I have grappled with this question myself, and here is what I came up with.
Holomorphic functions are highly constrained. A priori, all we know is that they must satisfy the Cauchy–Riemann equations, but by doing a little math we see that that infinitesimal constraint propagates outward into local and even global constraints. This propagation is, to be sure, a miracle. But it is one with which we are familiar in math. The Mean Value Theorem, the Fundamental Theorem of Calculus, and Green’s theorem are each examples of this miracle. You might later learn about harmonic functions, which are so highly constrained that their behavior along a boundary can actually completely determine what they do inside a region.

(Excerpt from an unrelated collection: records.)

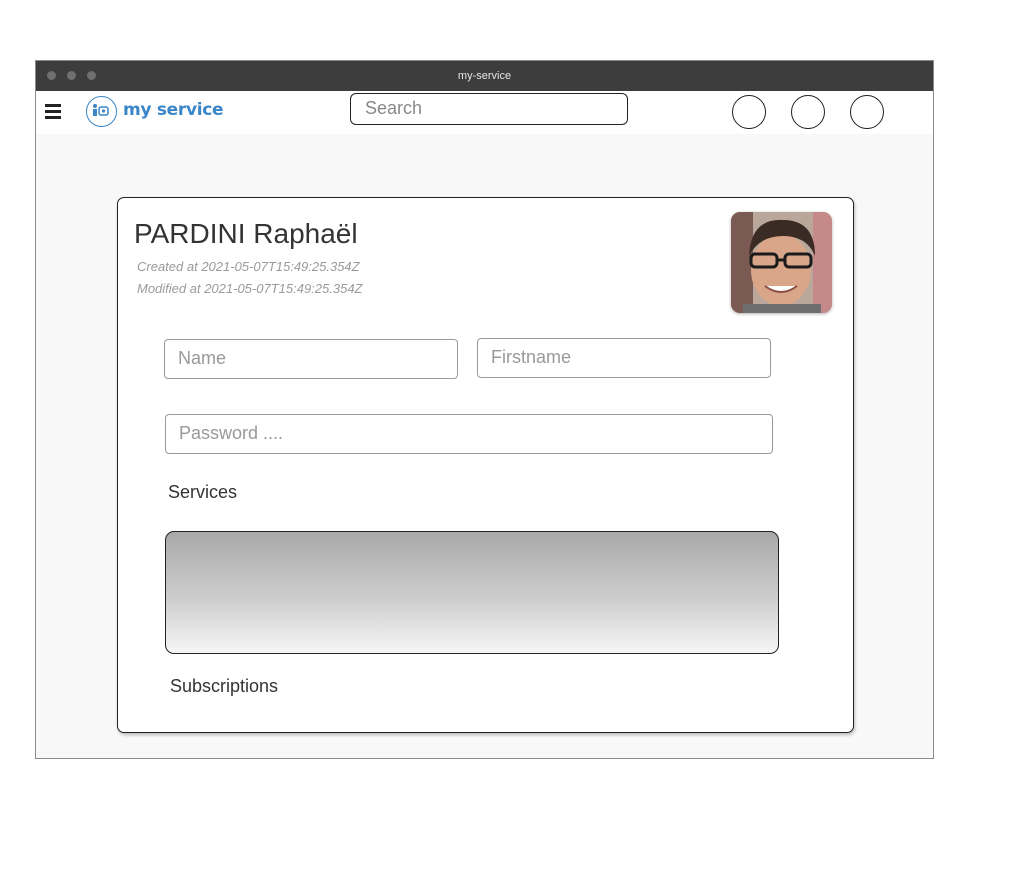 The width and height of the screenshot is (1010, 870). I want to click on services-panel, so click(472, 592).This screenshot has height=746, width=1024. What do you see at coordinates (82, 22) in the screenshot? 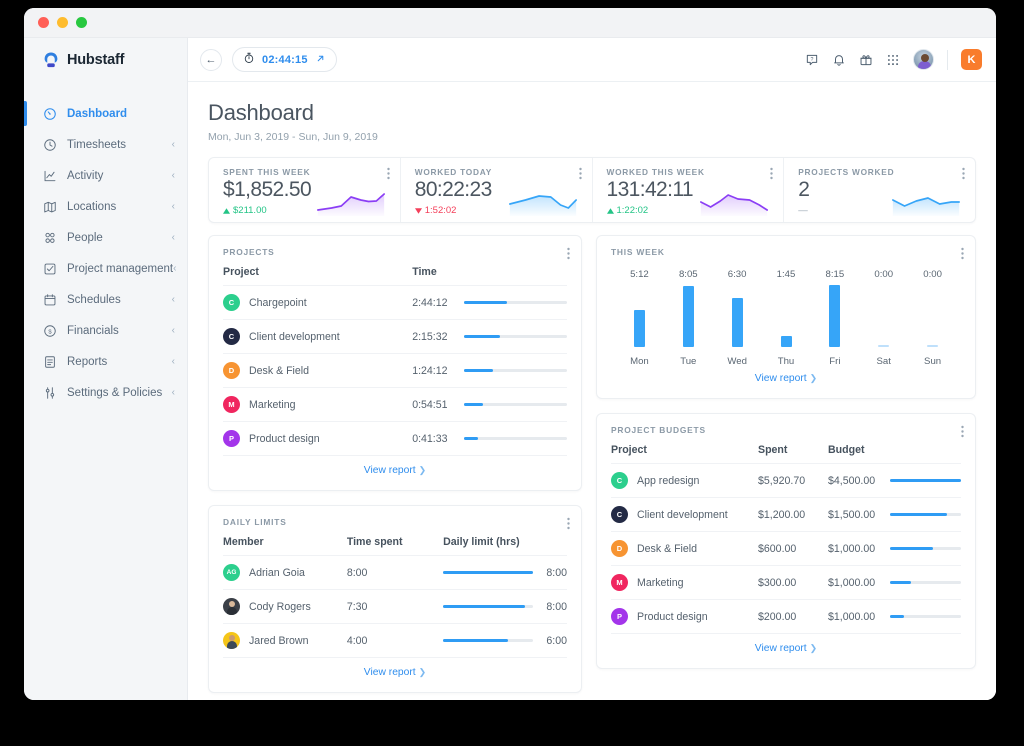
I see `window-maximize-button` at bounding box center [82, 22].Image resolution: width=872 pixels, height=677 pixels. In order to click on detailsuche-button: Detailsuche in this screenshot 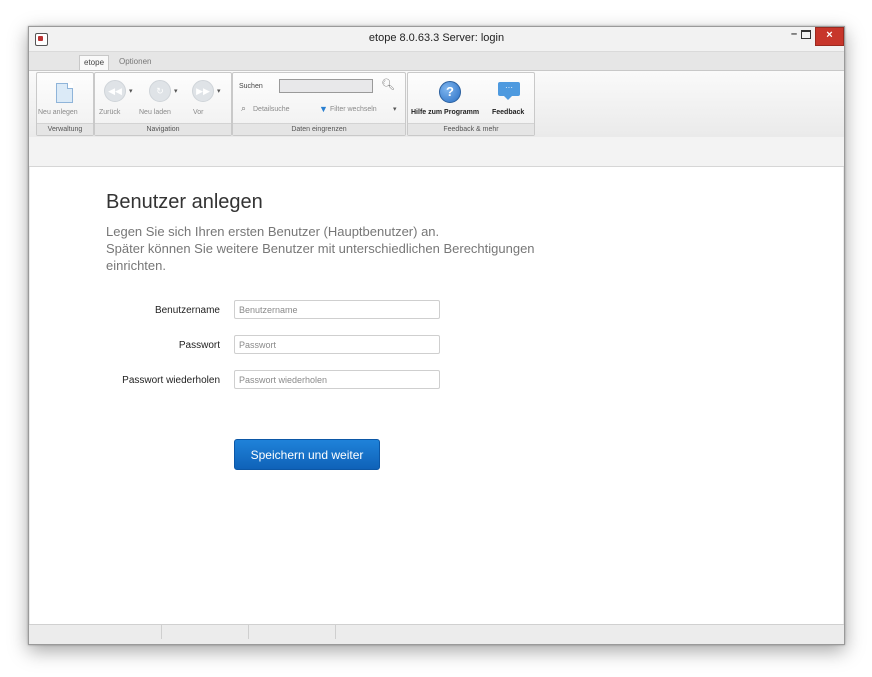, I will do `click(272, 110)`.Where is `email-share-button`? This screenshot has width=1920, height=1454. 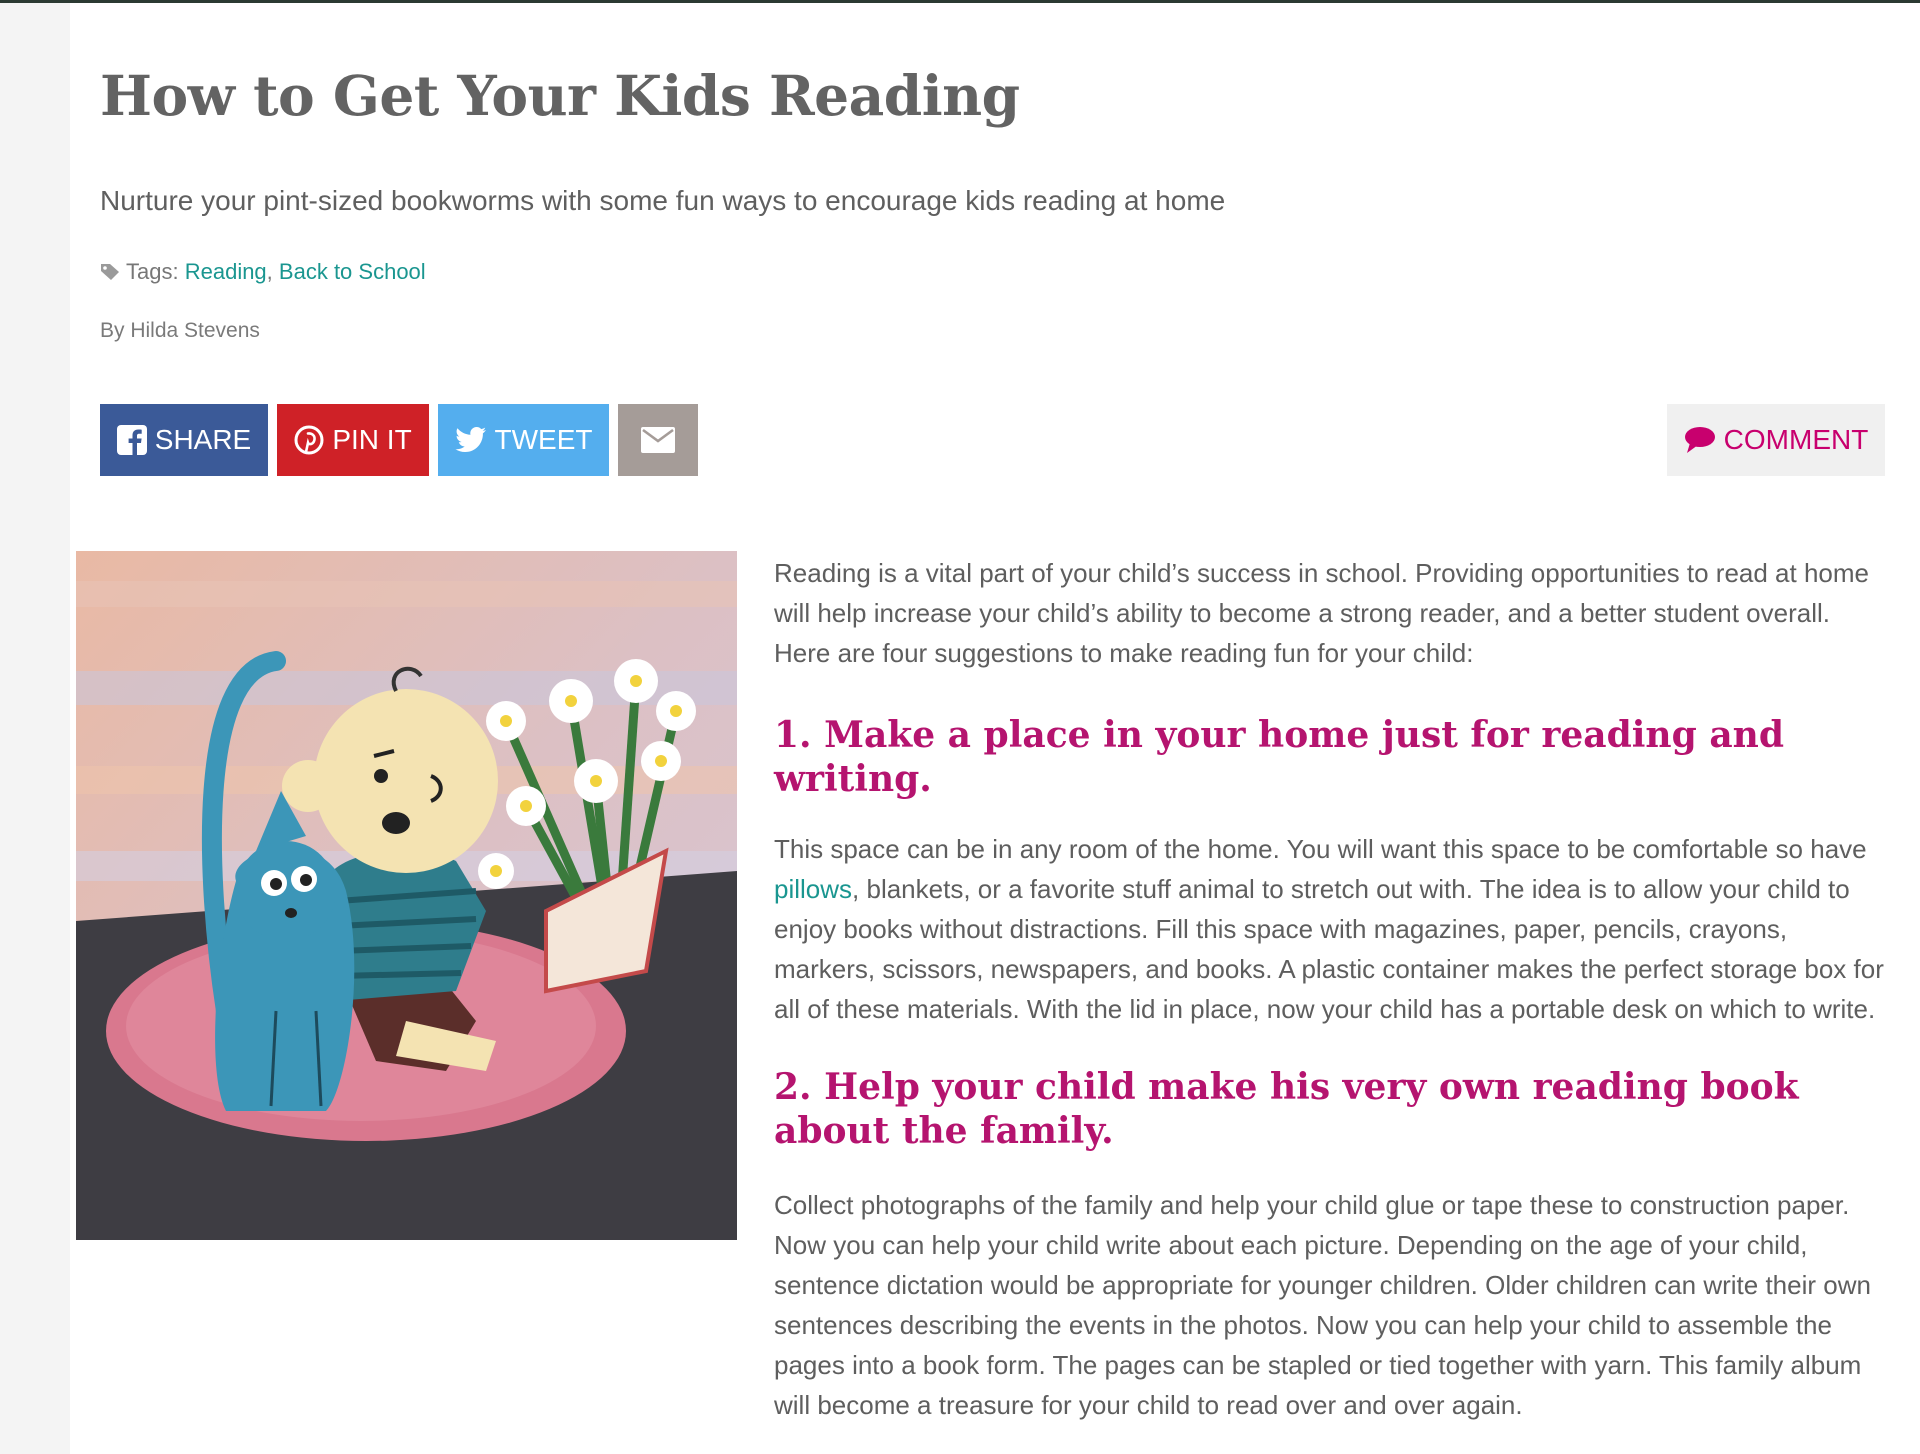
email-share-button is located at coordinates (658, 440).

That is the explanation for why such a result is plausible. As for what is actually going on numerically—what you would actually see if you could graph a holomorphic function in four dimensions: whatever is gained somewhere along $\gamma$ must be forfeited somewhere else along $\gamma$. That is because what happens along one part of $\gamma$ is actually not independent of what happens along the other part of $\gamma$. The reason for that is that the piece of the graph of $f$ which lies along $\gamma$ is the boundary of a sheet of rubber, and hence can’t be contorted arbitrarily. Bounding a sheet really is the key property, because when it fails, i.e., when that sheet is punctured, i.e., when $f$ has a pole in the region of which $\gamma$ is the boundary, this is precisely when the given integral can fail to be zero.
Now, if you want to really understand mathematically what’s going on, you have to understand the proof of either Green’s theorem or Stokes’s theorem. Cauchy is a direct consequence of Green (using the Cauchy–Riemann equations), and Stokes is a more general formulation of Green.